Two sworn declarations. Filed late on a Friday afternoon. Aimed squarely at the Pentagon’s claim that Anthropic, the AI company behind Claude, poses an “unacceptable risk to national security.”

The declarations, submitted to a California federal court on March 20 by Sarah Heck, Anthropic’s head of policy, and Thiyagu Ramasamy, its head of public sector, do not read like corporate boilerplate. They read like a point-by-point dismantling of the government’s case — and they land four days before a hearing that could reshape how Washington deals with Silicon Valley.

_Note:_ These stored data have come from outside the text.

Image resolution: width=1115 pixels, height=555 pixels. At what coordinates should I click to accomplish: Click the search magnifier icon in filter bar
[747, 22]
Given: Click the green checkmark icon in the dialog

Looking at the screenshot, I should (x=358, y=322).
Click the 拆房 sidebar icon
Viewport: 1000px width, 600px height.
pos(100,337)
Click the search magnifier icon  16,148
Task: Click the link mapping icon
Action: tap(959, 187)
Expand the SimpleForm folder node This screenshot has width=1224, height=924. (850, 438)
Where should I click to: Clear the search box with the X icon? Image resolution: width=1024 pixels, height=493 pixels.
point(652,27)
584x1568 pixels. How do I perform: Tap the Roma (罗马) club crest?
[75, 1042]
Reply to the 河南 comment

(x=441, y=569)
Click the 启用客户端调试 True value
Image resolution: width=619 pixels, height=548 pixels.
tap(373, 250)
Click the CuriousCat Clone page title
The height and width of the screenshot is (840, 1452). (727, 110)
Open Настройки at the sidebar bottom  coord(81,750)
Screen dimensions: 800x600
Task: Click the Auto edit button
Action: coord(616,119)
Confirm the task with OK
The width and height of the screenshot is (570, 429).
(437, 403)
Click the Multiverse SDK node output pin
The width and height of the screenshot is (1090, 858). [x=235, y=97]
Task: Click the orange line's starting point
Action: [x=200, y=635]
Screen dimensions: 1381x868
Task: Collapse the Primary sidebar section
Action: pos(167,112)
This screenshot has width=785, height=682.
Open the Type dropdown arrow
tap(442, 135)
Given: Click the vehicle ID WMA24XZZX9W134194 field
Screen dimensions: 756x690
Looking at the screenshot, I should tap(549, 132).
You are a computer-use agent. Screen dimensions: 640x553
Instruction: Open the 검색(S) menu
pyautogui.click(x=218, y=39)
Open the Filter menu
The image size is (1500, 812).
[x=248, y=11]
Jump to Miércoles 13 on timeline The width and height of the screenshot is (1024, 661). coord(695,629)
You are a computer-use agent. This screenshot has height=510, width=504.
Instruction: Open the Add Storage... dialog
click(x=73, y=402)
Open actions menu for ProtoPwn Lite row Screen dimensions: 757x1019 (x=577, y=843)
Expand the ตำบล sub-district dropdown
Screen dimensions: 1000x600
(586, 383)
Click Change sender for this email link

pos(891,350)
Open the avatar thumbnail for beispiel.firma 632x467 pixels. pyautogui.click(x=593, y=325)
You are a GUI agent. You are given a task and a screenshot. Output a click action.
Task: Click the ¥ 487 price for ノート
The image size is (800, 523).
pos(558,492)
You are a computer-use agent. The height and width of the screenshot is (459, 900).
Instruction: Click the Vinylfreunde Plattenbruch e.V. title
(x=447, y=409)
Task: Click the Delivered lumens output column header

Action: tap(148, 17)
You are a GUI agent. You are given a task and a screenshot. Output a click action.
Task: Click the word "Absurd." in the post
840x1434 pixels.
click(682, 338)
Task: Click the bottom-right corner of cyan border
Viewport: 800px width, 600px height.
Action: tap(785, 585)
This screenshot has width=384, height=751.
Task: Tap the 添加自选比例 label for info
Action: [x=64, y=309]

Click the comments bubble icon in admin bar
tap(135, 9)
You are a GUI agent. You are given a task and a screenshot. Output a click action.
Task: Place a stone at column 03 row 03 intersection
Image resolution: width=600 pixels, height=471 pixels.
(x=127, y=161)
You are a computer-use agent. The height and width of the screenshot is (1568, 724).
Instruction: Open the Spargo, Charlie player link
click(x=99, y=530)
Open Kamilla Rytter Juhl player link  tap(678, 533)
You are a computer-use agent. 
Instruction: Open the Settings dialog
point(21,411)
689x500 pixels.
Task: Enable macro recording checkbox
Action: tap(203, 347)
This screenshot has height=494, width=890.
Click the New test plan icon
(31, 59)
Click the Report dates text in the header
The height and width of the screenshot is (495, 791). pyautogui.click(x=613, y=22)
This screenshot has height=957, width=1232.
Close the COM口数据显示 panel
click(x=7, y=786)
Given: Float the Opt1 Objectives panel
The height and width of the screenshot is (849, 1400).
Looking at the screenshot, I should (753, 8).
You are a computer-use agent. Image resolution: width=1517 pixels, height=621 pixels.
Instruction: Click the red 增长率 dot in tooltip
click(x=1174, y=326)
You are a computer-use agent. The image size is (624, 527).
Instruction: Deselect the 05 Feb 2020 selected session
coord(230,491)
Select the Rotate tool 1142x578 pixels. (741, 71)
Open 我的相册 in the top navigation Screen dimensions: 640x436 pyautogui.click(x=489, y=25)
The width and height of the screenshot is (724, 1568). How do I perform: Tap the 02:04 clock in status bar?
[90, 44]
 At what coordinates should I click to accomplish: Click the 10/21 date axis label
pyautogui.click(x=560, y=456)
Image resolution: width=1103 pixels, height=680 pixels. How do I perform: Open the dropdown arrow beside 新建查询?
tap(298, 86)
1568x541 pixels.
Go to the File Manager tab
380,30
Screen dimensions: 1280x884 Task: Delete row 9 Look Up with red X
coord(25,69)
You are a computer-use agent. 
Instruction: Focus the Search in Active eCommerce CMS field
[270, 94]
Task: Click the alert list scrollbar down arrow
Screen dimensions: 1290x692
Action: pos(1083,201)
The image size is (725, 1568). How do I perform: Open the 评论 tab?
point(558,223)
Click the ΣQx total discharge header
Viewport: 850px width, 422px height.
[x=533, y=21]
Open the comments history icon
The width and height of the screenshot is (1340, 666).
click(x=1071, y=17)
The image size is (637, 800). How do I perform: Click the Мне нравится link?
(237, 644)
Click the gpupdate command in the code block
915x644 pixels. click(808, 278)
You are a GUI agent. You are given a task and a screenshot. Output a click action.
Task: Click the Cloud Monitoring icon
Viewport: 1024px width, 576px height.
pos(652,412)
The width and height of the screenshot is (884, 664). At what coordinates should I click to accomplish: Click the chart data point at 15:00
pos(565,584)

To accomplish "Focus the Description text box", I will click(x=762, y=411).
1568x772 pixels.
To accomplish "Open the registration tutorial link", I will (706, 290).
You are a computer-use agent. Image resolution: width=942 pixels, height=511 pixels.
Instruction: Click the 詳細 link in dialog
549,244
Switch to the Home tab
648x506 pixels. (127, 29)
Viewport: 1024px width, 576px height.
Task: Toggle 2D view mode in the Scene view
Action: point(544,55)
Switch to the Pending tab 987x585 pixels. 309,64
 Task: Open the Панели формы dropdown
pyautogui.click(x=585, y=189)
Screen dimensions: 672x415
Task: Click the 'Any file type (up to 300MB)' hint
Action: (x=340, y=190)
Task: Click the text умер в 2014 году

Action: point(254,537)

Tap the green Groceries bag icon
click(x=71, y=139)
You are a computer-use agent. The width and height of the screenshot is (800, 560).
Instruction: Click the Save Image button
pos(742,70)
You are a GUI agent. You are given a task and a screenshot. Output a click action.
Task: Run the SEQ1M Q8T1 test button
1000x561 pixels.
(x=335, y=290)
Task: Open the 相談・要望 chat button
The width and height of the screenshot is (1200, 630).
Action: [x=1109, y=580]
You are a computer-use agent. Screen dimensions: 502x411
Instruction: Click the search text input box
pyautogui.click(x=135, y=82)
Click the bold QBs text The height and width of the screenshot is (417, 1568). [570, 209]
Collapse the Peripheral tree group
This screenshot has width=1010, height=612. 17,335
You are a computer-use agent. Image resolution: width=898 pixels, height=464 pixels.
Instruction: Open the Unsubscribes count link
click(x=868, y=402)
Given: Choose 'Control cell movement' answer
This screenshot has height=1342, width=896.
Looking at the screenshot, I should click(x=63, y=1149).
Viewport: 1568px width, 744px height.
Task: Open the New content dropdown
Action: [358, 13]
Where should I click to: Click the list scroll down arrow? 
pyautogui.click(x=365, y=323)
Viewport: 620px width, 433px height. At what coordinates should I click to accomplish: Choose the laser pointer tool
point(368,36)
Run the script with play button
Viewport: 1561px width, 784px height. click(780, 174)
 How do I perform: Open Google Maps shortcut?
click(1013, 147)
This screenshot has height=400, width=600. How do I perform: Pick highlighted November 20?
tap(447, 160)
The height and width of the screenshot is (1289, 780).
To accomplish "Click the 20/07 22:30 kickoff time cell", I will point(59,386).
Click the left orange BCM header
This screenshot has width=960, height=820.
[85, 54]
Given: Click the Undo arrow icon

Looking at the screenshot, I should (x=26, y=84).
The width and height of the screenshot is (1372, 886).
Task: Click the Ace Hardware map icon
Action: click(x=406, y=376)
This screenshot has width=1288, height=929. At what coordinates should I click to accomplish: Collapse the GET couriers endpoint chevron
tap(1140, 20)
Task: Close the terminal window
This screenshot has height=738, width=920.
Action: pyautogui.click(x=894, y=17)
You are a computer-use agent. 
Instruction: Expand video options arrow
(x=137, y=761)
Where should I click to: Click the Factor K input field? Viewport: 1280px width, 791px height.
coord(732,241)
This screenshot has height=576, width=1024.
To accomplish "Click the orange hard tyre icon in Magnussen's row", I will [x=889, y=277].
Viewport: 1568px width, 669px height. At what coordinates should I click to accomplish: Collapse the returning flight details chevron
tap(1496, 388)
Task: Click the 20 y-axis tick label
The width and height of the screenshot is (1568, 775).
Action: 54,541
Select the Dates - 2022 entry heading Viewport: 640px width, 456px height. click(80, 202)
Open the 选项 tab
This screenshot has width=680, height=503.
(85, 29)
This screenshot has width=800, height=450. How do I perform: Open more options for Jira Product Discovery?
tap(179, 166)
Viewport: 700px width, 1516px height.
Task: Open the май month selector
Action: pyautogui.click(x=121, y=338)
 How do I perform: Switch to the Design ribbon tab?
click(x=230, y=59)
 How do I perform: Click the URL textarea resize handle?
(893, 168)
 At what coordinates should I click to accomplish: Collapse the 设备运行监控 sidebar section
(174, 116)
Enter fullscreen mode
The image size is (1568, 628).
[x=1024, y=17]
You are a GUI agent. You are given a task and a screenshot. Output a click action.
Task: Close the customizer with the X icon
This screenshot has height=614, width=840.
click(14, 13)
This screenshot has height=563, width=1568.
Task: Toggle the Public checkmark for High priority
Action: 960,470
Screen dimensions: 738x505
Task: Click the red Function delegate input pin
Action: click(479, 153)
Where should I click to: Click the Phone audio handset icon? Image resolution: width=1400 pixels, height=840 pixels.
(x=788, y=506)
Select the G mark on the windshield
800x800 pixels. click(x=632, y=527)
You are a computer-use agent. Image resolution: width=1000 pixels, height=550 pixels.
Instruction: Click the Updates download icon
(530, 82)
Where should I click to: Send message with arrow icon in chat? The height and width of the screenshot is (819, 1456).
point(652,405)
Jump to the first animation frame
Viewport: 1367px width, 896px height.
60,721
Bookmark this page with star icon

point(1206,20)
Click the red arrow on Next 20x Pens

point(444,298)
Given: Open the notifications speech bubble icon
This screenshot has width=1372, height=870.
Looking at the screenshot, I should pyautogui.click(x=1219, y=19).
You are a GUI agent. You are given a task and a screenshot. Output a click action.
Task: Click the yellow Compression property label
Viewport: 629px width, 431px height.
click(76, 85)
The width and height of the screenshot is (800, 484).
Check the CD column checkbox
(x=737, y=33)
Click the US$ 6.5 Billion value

The Email That Shouldn’t Exist

The most damaging detail is a date. On March 3, the Pentagon formally designated Anthropic a supply-chain risk, barring the company from government contracts and — critically — from commercial relationships with any Pentagon contractor or supplier. The next day, March 4, Under Secretary Michael emailed CEO Dario Amodei to say the two sides were “very close” on the very issues the government now cites as proof Anthropic is a national security threat: its positions on autonomous weapons and mass surveillance of Americans.

One day apart. One designation says the company is too dangerous to do business with. One email says the deal is nearly done.

By March 6, Michael posted on X that there was “no active Department of War negotiation with Anthropic.” A week later, he told CNBC there was “no chance” of renewed talks. The whiplash is not subtle.

What “National Security Risk” Actually Means Here

The Pentagon’s argument rests on two claims. First, that Anthropic demanded approval authority over military operations — effectively a veto on how the Defense Department uses its AI. Second, that the company could unilaterally disable or alter its technology during critical military operations if its internal safety policies were breached.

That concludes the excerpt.